Philip Argall (27 February 1855 at Adelaide, South Australia – 3 April 1912 at Adelaide, South Australia) was an Australian Test cricket umpire. His Wisden obituary described him as "one of the best of Australian umpires".

==Life and career==
Argall was born in Adelaide and lived all his life there. He learned the bootmaking trade and later became the manager of the Co-Operative Bootmaking Company.

Argall umpired seven Test matches between Australia and England between 1902 and 1908. His first match, at Adelaide on 17 January to 23 January 1902, was a close affair, eventually won by Australia who successfully chased 314 in the fourth innings, and notable for Clem Hill's dismissal in the 90s in both innings. In all his matches, Argall was partnered by Bob Crockett who had a high opinion of him. Argall's last match was at Melbourne on 7 February to 11 February 1908, a match won comfortably by Australia with Warwick Armstrong scoring a century and Jack Saunders taking 9 wickets for the match.
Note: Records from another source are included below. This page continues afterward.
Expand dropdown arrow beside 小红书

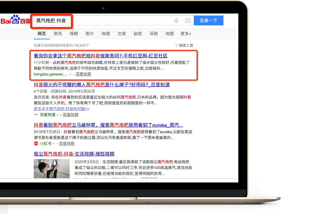click(54, 144)
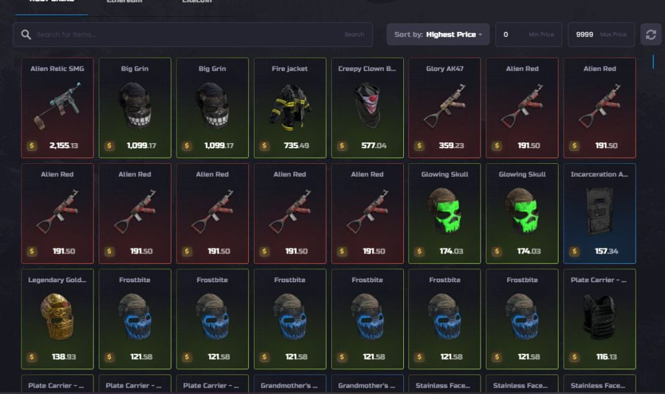Click the coin icon on 735.49 item

click(x=265, y=146)
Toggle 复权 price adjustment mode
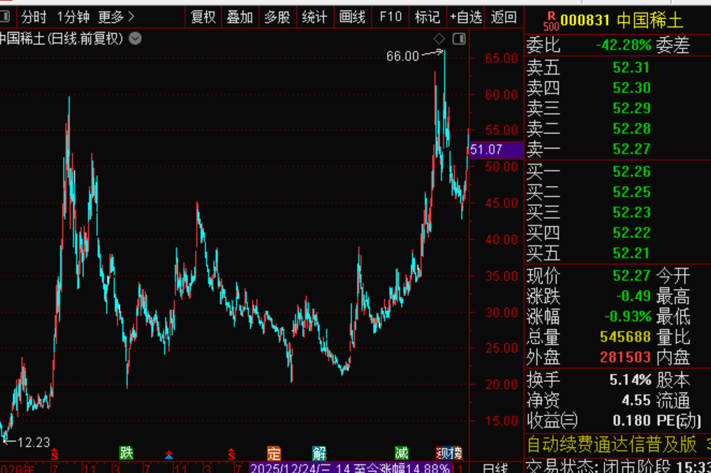The height and width of the screenshot is (473, 711). pyautogui.click(x=203, y=17)
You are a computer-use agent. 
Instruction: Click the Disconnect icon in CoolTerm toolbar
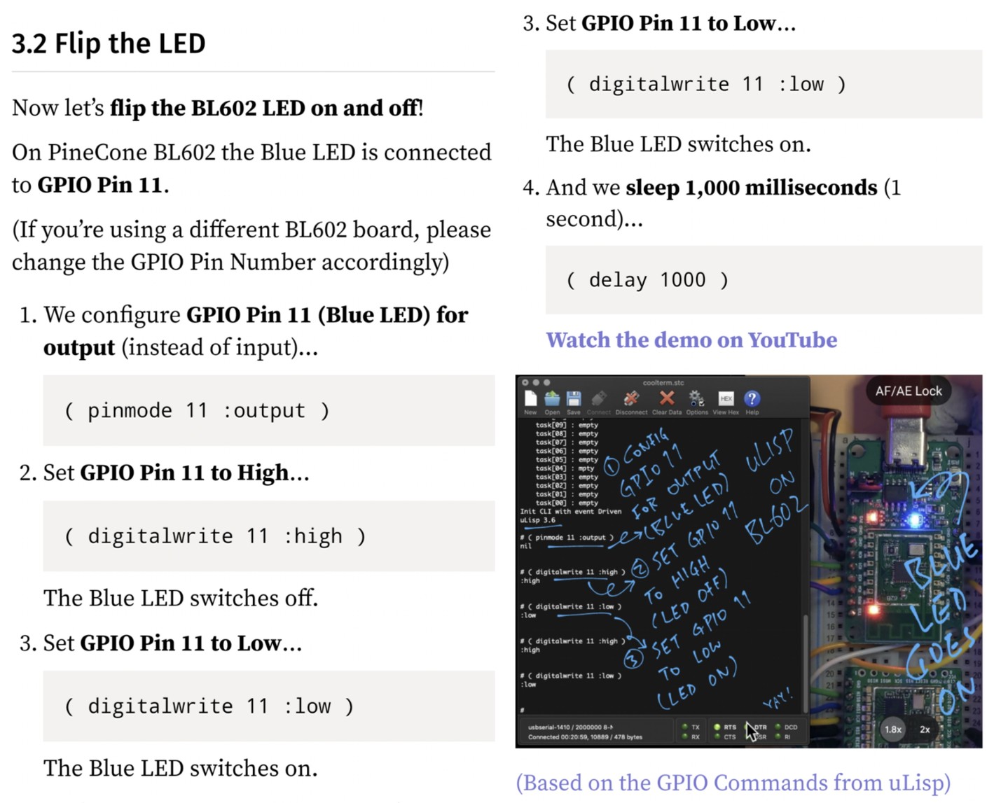pos(631,399)
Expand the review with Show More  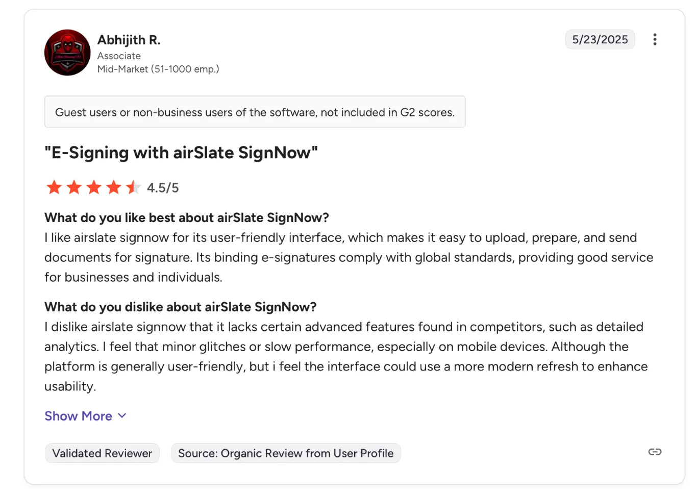(78, 416)
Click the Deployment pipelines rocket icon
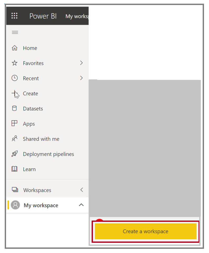Screen dimensions: 209x253 [14, 154]
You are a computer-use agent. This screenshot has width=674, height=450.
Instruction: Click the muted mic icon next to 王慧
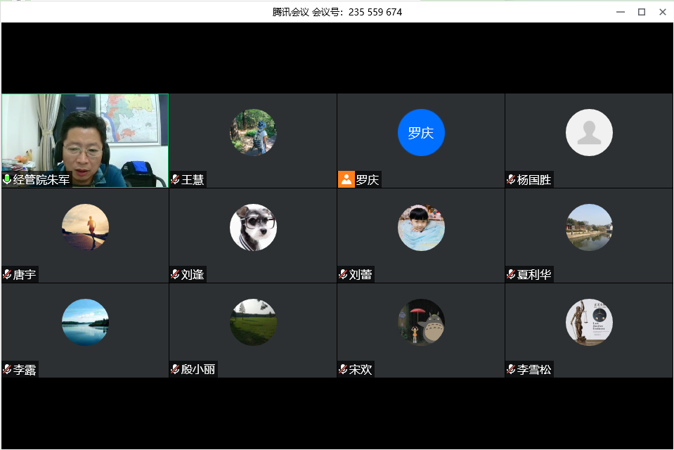[175, 180]
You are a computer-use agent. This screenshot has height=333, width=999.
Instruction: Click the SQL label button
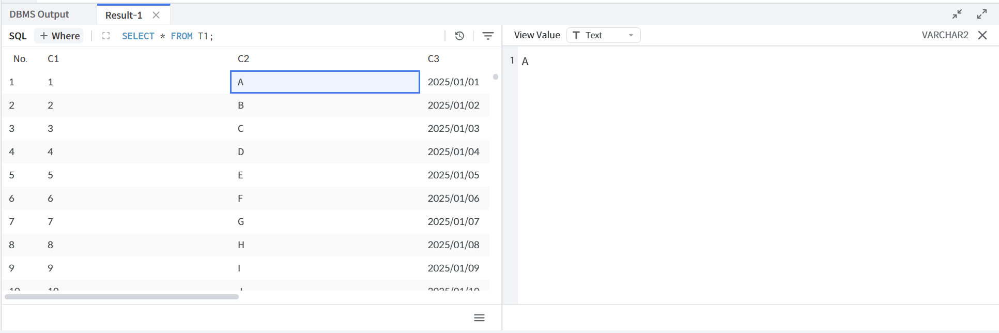pos(18,36)
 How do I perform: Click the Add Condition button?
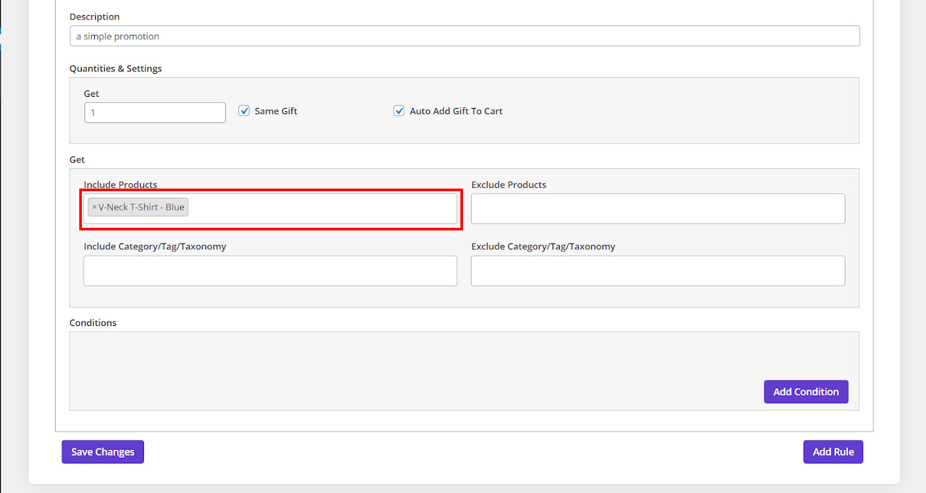[x=806, y=392]
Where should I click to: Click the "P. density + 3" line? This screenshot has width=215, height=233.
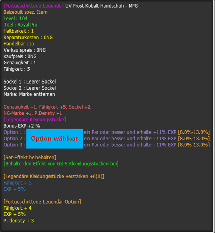pyautogui.click(x=19, y=221)
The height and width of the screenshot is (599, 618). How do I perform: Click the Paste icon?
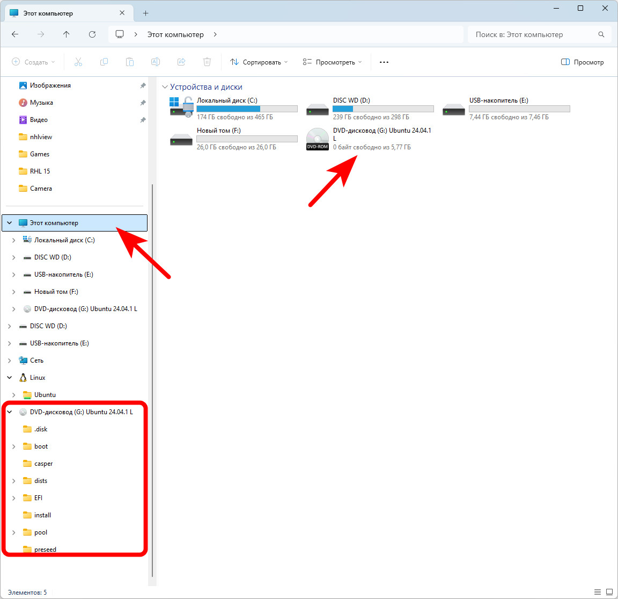[x=130, y=62]
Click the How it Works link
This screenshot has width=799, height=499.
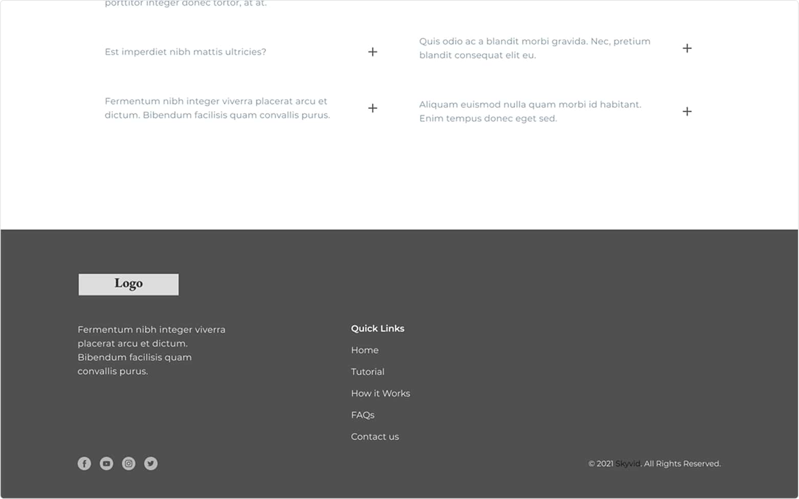pos(381,393)
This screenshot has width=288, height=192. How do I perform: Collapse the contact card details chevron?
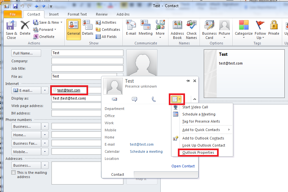coord(194,99)
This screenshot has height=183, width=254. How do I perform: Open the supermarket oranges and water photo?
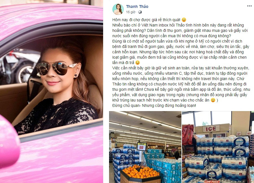coord(145,147)
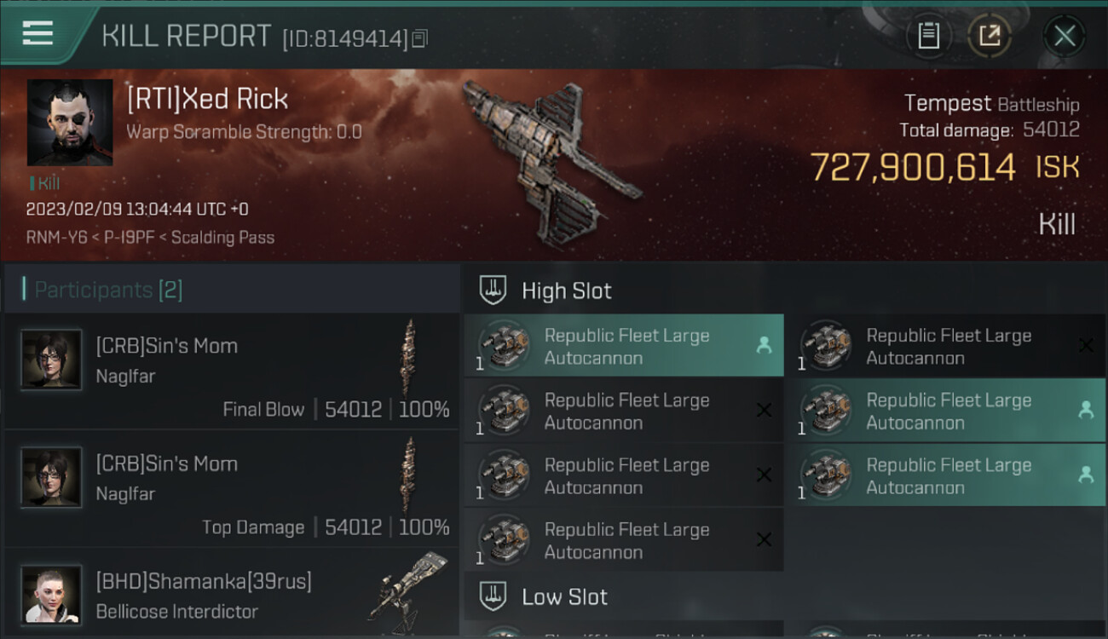Click the High Slot section icon
This screenshot has width=1108, height=639.
click(x=494, y=290)
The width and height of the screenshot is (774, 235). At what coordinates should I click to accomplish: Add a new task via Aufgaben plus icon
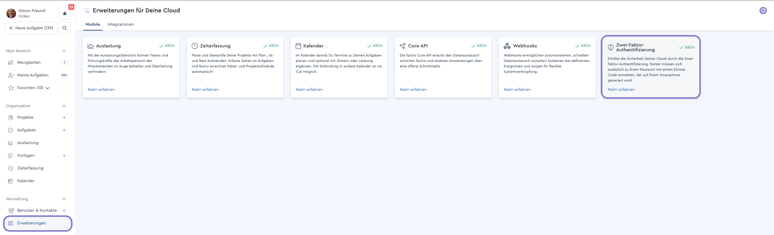(64, 130)
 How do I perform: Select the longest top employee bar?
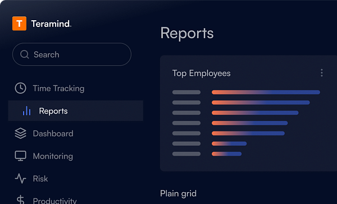tap(266, 92)
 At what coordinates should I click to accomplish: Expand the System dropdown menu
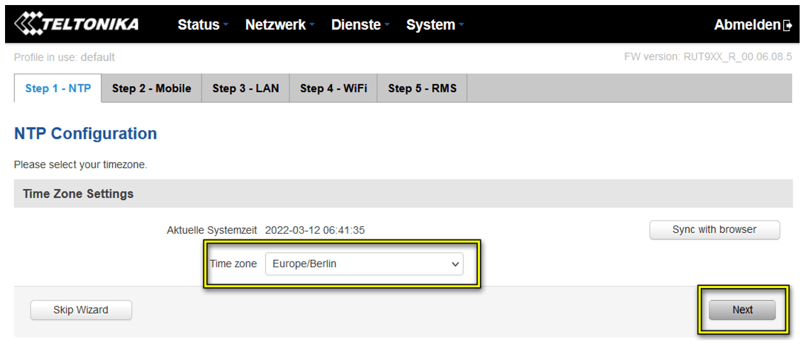point(434,25)
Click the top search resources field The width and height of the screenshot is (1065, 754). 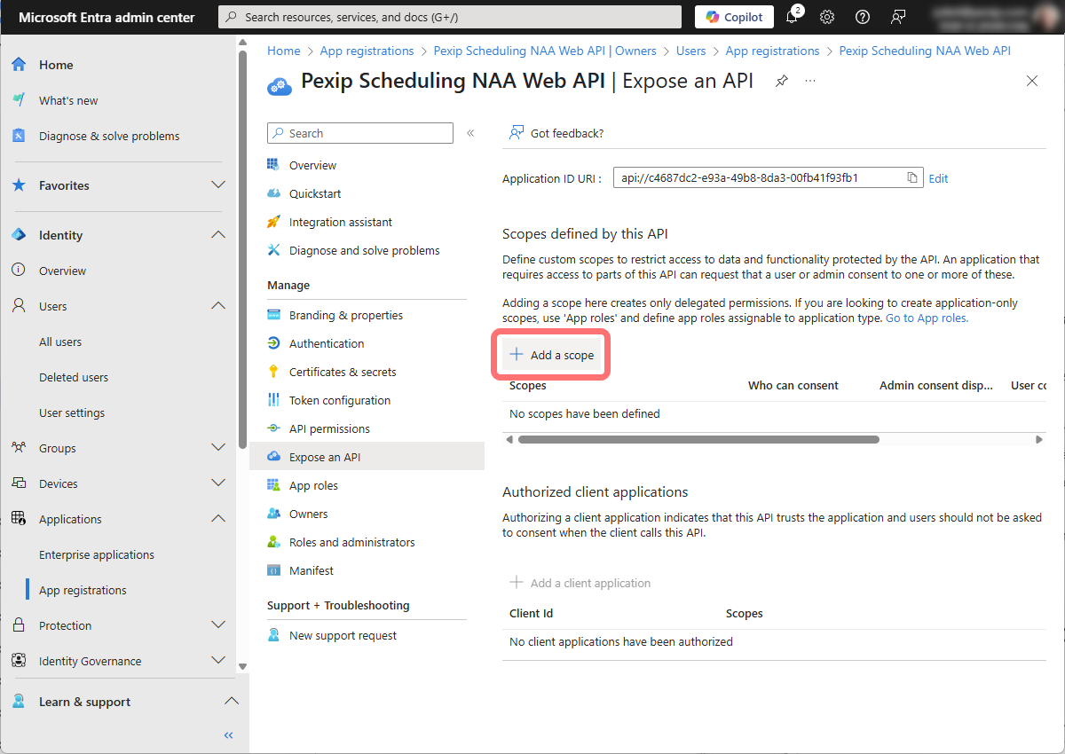(450, 17)
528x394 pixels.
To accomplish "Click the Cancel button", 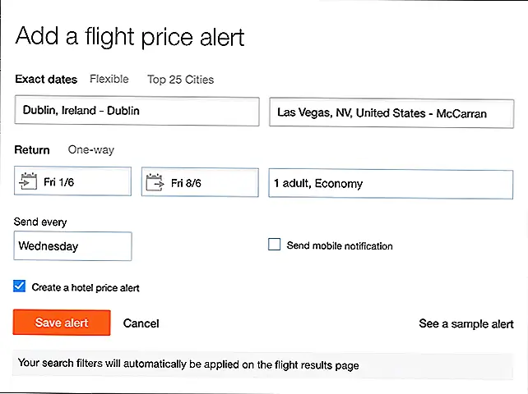I will pyautogui.click(x=141, y=323).
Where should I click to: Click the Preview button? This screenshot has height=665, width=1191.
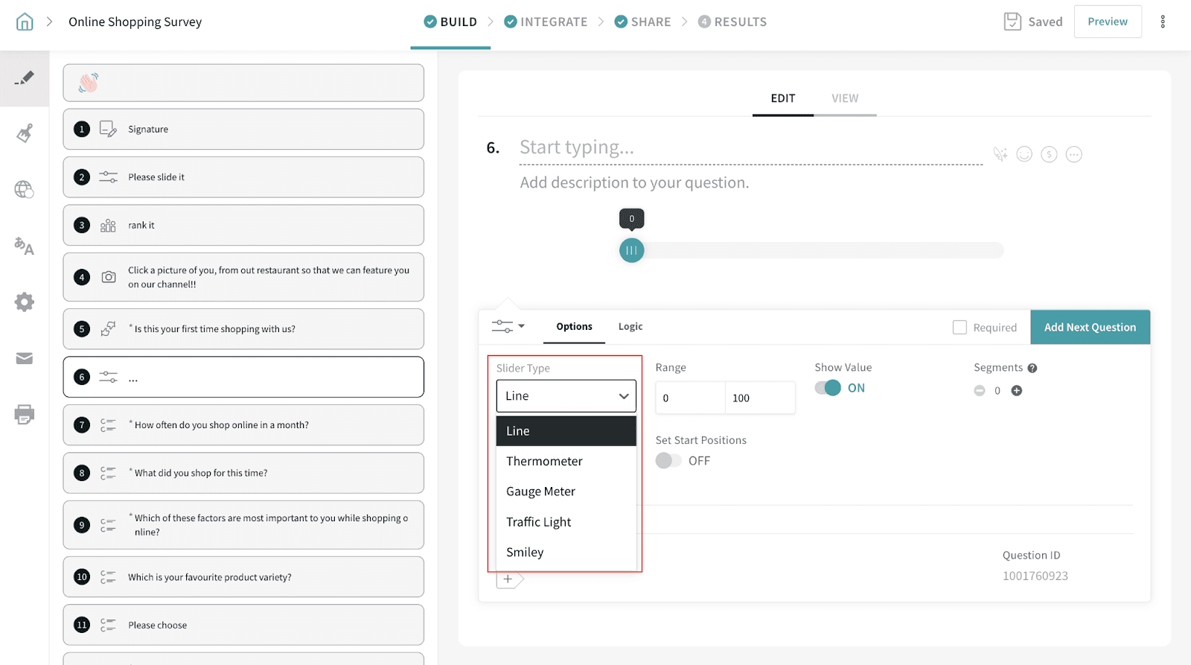1107,22
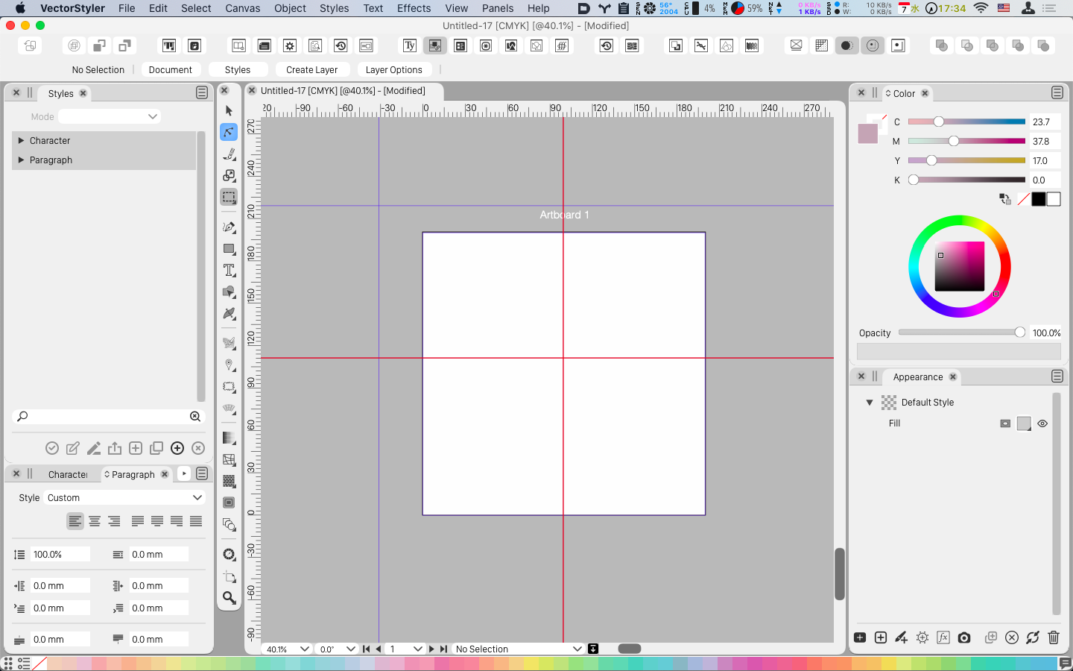Image resolution: width=1073 pixels, height=671 pixels.
Task: Adjust the Opacity slider handle
Action: [x=1019, y=333]
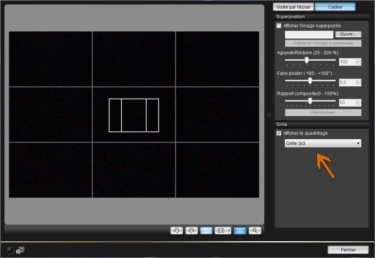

Argall was a wicket-keeper and batsman in senior Adelaide cricket before he took up umpiring. He umpired 39 first-class matches, all of them in Australia, between 1894 and 1909. He was a founder and the chairman of the Junior Cricket Association in Adelaide, and when it merged to become part of the new Adelaide and Suburban Association he served as chairman of that body too. He was also involved in the administration of Association football.

Argall died in Adelaide in April 1912, leaving two sons and a daughter. His wife Marcella had died in November 1908.